→ AIM: Copy the records word for word, starting at their first line and ending with the line that contains "pyautogui.click(x=2135, y=57)", both included.

→ DATA LISTING:
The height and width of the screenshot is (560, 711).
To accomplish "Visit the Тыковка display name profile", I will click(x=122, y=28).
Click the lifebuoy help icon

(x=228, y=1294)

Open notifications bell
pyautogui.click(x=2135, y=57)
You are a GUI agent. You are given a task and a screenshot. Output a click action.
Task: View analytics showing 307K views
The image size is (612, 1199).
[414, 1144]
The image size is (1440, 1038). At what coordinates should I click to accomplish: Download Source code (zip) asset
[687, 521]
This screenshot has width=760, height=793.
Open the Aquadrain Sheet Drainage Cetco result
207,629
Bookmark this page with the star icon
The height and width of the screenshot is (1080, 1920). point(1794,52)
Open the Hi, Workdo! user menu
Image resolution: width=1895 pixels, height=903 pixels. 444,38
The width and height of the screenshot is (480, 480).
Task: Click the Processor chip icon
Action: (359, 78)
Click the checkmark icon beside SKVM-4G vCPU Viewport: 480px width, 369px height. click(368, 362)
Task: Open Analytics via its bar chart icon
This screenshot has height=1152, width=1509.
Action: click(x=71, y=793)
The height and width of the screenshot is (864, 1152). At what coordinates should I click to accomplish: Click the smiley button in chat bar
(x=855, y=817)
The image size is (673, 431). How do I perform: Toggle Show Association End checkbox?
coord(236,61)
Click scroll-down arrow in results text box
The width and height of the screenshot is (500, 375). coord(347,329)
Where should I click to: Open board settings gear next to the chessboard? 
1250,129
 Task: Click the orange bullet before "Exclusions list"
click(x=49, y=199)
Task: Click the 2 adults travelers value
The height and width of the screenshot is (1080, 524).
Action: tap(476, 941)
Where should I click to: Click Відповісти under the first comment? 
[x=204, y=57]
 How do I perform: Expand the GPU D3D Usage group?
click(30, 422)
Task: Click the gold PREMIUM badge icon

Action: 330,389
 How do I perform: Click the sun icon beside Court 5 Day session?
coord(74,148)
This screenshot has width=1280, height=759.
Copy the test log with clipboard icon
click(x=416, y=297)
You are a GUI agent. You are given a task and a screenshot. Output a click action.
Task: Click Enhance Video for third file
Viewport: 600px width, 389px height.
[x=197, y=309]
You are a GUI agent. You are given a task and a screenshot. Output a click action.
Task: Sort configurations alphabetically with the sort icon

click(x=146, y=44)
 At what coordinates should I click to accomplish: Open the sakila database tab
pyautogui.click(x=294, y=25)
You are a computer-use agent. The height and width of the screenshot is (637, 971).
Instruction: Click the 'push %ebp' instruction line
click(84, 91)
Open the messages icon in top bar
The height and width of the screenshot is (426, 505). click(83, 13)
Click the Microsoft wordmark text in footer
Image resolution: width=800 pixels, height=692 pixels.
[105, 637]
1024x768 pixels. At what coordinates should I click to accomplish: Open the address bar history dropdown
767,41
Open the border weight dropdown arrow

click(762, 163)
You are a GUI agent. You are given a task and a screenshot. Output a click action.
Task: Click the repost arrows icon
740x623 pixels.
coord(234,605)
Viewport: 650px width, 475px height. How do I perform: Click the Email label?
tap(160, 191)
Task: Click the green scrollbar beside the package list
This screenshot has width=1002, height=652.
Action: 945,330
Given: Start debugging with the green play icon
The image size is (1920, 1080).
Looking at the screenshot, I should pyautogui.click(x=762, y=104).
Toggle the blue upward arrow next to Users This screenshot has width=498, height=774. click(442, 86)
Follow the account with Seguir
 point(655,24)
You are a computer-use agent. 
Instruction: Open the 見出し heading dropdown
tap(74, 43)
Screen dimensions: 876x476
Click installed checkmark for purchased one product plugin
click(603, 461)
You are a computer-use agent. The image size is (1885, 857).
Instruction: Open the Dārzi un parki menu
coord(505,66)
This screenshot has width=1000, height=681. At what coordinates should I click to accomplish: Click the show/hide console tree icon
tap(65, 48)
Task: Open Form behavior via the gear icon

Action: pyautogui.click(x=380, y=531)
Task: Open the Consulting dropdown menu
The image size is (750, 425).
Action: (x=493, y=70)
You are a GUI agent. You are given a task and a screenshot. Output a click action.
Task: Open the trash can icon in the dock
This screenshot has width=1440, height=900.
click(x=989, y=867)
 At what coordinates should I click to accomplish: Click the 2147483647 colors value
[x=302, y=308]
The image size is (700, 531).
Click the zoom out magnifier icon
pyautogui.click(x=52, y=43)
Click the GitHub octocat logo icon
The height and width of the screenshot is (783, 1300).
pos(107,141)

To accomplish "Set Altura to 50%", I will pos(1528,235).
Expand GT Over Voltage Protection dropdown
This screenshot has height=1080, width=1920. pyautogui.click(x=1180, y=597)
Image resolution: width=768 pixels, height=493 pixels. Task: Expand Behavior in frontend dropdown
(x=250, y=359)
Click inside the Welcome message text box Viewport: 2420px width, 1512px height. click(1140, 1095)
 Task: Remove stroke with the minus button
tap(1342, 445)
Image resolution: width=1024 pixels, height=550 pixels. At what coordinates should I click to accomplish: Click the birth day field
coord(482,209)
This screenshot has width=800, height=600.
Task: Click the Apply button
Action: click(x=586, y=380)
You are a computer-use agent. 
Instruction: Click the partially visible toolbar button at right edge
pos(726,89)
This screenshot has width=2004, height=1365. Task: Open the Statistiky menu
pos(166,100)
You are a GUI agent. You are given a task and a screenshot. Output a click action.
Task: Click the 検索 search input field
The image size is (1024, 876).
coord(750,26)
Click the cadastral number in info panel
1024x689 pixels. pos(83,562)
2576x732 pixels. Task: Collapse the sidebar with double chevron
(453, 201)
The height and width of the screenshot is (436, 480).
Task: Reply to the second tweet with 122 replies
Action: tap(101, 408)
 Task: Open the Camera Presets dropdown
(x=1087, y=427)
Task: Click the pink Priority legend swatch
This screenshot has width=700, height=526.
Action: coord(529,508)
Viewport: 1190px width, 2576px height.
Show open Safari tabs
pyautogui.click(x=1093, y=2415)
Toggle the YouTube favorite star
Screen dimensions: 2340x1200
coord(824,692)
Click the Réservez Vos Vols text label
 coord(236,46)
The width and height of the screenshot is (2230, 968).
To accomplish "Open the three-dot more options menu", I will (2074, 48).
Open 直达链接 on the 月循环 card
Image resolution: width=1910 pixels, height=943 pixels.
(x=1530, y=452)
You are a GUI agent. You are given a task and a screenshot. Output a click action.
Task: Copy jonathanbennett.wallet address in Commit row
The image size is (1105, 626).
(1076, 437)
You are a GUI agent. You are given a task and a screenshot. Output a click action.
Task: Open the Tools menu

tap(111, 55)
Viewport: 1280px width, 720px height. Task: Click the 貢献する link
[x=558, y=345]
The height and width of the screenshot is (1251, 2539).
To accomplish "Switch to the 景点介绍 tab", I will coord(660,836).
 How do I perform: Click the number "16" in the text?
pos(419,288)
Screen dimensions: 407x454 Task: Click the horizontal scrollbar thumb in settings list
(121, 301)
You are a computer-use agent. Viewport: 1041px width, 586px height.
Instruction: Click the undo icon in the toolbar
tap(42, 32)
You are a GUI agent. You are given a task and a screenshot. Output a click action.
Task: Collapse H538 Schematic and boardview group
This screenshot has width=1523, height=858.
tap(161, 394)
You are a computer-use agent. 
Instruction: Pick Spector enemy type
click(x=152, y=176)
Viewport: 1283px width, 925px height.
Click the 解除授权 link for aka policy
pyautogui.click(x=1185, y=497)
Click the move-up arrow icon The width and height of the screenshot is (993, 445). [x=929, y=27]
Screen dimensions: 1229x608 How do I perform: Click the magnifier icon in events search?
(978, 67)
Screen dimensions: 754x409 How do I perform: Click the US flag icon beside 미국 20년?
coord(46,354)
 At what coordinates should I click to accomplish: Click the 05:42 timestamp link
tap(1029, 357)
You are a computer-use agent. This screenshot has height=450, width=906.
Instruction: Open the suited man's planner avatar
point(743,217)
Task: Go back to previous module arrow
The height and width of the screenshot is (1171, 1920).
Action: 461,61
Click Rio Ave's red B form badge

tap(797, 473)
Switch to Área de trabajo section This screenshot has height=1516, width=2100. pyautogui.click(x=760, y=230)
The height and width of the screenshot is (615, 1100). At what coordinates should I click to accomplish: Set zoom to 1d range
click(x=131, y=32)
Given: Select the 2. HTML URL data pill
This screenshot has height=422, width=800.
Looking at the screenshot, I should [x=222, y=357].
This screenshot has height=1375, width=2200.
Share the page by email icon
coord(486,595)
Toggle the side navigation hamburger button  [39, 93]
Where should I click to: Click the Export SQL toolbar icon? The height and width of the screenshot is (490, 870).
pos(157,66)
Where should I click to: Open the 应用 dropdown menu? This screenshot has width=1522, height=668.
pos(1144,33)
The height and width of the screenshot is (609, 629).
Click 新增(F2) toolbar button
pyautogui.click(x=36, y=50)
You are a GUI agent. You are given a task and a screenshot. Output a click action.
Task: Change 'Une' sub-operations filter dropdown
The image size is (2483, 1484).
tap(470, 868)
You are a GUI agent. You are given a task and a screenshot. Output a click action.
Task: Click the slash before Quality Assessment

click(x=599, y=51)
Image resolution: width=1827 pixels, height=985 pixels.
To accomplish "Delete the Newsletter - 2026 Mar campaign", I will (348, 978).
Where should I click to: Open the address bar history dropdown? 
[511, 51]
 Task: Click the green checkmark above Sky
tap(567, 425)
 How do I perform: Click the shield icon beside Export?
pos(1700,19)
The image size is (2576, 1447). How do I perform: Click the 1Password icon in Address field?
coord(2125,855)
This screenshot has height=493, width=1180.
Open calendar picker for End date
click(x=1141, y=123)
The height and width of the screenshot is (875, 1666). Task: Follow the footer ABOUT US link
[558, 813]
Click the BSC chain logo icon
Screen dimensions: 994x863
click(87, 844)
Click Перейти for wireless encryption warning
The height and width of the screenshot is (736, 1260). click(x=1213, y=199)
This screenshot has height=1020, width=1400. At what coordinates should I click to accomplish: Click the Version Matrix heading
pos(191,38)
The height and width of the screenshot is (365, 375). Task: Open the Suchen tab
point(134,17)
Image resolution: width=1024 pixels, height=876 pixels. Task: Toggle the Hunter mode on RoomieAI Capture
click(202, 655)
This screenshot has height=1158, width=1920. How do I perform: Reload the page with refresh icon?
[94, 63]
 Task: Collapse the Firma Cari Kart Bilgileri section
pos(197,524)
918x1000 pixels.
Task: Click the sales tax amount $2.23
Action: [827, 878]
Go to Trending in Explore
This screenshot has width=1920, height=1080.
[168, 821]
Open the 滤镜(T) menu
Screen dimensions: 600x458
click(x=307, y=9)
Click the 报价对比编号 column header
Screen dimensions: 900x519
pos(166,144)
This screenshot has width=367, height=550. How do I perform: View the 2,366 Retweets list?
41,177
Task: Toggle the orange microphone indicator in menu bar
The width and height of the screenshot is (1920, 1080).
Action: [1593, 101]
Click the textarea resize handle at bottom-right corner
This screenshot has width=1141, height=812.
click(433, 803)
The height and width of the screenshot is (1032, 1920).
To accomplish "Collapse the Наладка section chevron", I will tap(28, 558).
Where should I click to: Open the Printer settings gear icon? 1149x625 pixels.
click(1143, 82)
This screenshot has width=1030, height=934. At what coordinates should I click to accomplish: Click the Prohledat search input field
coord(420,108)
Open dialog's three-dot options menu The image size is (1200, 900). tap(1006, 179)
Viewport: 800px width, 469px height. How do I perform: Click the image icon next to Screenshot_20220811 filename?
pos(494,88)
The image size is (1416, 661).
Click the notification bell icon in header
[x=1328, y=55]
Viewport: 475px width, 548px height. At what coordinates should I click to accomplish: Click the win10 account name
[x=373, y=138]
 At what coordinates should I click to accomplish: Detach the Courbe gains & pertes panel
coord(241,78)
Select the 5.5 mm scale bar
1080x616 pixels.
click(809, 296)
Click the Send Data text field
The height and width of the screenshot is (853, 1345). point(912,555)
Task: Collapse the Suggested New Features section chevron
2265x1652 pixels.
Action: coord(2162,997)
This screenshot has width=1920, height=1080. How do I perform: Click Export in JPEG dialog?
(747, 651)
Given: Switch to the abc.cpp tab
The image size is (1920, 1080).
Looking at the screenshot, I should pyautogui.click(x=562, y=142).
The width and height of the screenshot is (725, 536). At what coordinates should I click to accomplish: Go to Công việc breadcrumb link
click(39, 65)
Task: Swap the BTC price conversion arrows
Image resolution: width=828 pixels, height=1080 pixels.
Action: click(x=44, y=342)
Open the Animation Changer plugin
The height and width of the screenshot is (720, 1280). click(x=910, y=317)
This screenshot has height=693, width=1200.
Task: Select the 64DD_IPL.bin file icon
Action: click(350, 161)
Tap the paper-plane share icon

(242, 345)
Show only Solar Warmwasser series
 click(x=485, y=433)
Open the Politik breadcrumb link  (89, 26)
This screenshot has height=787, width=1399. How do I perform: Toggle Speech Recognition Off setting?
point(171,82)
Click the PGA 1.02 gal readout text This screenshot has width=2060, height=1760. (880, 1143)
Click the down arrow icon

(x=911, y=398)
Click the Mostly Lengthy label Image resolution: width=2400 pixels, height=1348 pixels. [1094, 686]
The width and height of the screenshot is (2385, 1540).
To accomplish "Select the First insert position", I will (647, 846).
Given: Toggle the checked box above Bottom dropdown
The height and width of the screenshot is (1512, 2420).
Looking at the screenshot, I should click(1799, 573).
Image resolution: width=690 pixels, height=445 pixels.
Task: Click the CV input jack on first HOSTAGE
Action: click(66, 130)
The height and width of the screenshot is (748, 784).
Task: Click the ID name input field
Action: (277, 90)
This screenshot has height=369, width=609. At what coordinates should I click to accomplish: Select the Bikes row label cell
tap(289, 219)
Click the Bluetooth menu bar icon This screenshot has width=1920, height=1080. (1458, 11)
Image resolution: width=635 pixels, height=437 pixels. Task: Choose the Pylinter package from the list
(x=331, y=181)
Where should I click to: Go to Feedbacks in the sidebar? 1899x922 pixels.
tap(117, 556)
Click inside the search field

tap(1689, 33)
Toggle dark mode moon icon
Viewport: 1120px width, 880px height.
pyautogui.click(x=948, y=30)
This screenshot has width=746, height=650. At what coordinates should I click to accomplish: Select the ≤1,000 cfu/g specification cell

→ CORRECT RESPONSE:
The height and width of the screenshot is (560, 711).
To accomplish "Visit the Тыковка display name profile", I will click(x=122, y=28).
Click the lifebuoy help icon

(x=228, y=1294)

Open notifications bell
pyautogui.click(x=2135, y=57)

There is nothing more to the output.